**Что нужно сделать**
• A. Какими двумя рассказами, согласно отрывку, завершается книга?
• B. Перечислите все названия произведений, которые упоминаются в отрывке.
• C. Воспроизведите без изменений фрагмент отрывка, который начинается словами "Возможно этой правды" и заканчивается словами "к схематизации образов.".

**Отрывок**
┄┄┄┄┄┄┄┄┄┄┄┄┄┄┄┄┄┄┄┄

В миниатюрах авторское отношение только угадывается, в завершающих книгу двух рассказах - "Три чая, два кофе" и "Фонарь и аптека", оно - состав, цементирующий произведение. Оно провозглашается открыто. Здесь нет никакого лирического героя. Повествование ведется от первого лица с максимально возможной честностью, до которой не успел дойти критический реализм и которую почти полностью изничтожил реализм социалистический. Казалось бы кого сегодня, когда уже столько всего сказано, может интересовать голая, неприкрытая правда? Но рассказы читаются на одном дыхании, от них труднее оторваться, чем от детектива. Поразительно узнать о том, что нынче в цене искренность, от мастера гротеска и страшилок.
Возможно этой правды жизни, этого грустного и самоироничного взгляда немного не хватает таким повестям Смирнова как "Сибирский послушник" и "Лето никогда". Там многое идет от головы. Их метафизика взывает скорее к совместным размышлениям с автором, чем сопереживанию героям. Сверхчувственность, порой, ведет к схематизации образов.

┄┄┄┄┄┄┄┄┄┄┄┄┄┄┄┄┄┄┄┄

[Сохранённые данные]
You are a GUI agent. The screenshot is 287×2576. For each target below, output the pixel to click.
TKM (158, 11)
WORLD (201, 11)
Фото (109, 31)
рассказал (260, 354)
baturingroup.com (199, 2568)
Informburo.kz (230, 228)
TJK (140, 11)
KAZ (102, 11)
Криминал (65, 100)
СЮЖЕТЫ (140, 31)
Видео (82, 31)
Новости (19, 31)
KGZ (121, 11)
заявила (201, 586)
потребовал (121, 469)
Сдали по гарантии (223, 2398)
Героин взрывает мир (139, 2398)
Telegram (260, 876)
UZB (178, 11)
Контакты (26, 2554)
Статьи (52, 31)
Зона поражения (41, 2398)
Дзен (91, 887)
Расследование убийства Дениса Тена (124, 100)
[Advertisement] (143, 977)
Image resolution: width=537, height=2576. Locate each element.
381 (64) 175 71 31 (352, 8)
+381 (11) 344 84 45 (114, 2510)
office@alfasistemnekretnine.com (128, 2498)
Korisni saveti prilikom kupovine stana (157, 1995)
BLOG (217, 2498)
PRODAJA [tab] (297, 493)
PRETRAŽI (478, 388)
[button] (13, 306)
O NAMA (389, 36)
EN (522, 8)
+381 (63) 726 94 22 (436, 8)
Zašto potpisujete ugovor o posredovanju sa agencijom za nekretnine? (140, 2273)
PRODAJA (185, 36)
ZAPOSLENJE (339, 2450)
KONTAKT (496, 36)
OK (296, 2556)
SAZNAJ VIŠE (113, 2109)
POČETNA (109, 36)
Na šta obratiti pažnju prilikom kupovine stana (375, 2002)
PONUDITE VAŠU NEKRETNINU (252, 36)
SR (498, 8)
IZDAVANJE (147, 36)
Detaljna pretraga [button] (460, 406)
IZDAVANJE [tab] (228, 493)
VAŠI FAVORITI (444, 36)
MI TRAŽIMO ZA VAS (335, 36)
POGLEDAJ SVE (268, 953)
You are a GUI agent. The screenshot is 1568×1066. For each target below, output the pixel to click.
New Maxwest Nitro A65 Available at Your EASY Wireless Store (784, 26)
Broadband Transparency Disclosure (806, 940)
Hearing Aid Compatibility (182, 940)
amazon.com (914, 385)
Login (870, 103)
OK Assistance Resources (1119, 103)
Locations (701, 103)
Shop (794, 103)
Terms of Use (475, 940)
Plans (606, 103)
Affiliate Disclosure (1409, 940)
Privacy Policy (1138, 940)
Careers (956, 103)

┄┄┄┄┄┄┄┄┄┄┄┄┄┄┄┄┄┄┄┄

**Ответы по пунктам**
• A. «Три чая, два кофе» и «Фонарь и аптека».

• B. «Три чая, два кофе», «Фонарь и аптека», «Сибирский послушник», «Лето никогда».

• C.
Возможно этой правды жизни, этого грустного и самоироничного взгляда немного не хватает таким повестям Смирнова как "Сибирский послушник" и "Лето никогда". Там многое идет от головы. Их метафизика взывает скорее к совместным размышлениям с автором, чем сопереживанию героям. Сверхчувственность, порой, ведет к схематизации образов.